Modified by SunJackson

Creating a Choropleth Map of the World in Python using GeoPandas • Jupyter Notebook

Creating a Choropleth Map of the World in Python using GeoPandas

There are different ways of creating choropleth maps in Python. In a previous notebook, I showed how you can use the Basemap library to accomplish this. More than 2 years have passed since publication and the available tools have evolved a lot. In this notebook I use the GeoPandas library to create a choropleth map. As you'll see the code is more concise and easier to follow along.

To allow for better comparison of the 2 approaches I'll again use a World Bank dataset, but to make it a bit more interesting the map will show the number of Individuals using the Internet (% of population) based on the International Telecommunication Union, World Telecommunication/ICT Development Report and database.

Setup

Load the necessary modules and specify the files for input and output, set the number of colors to use, the size of the figure in inches (width, height) and meta information about what is displayed.

%load_ext signature
%matplotlib inline
import os

import matplotlib.pyplot as plt
import pandas as pd
import geopandas as gpd

from helpers import slug

datafile = os.path.expanduser('~/data/worldbank/API_IT.NET.USER.ZS_DS2_en_csv_v2.csv')
shapefile = os.path.expanduser('~/data/geo/naturalearthdata.com/ne_10m_admin_0_countries_lakes/ne_10m_admin_0_countries_lakes.shp')

colors = 9
cmap = 'Blues'
figsize = (16, 10)
year = '2016'
cols = ['Country Name', 'Country Code', year]
title = 'Individuals using the Internet (% of population) in {}'.format(year)
imgfile = 'img/{}.png'.format(slug(title))

description = '''
Individuals who have used the Internet from any location in the last 3 months via any device based on the International Telecommunication Union,
World Telecommunication/ICT Development Report and database.

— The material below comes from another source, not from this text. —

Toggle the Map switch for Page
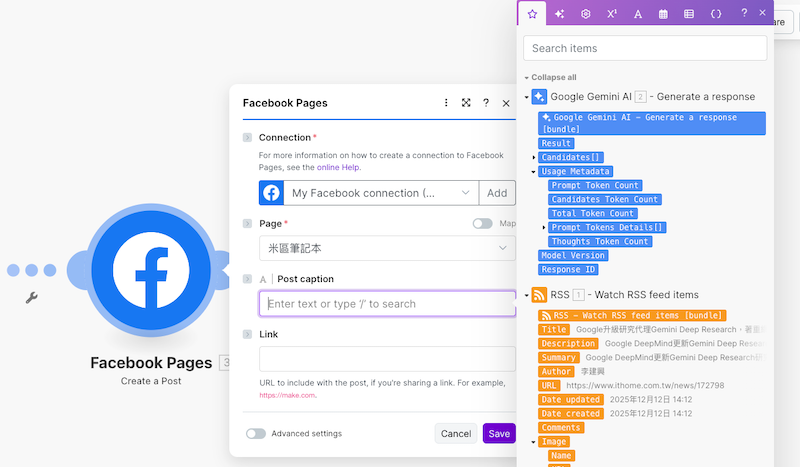 tap(482, 224)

Data: World Bank - worldbank.org • Author: Ramiro Gómez - ramiro.org'''.strip()

Create a GeoDataFrame from the Admin 0 - Countries shapefile available from Natural Earth Data and show a sample of 5 records. We only read the ADM0_A3 and geometry columns, which contain the 3-letter country codes defined in ISO 3166-1 alpha-3 and the country shapes as polygons respectively.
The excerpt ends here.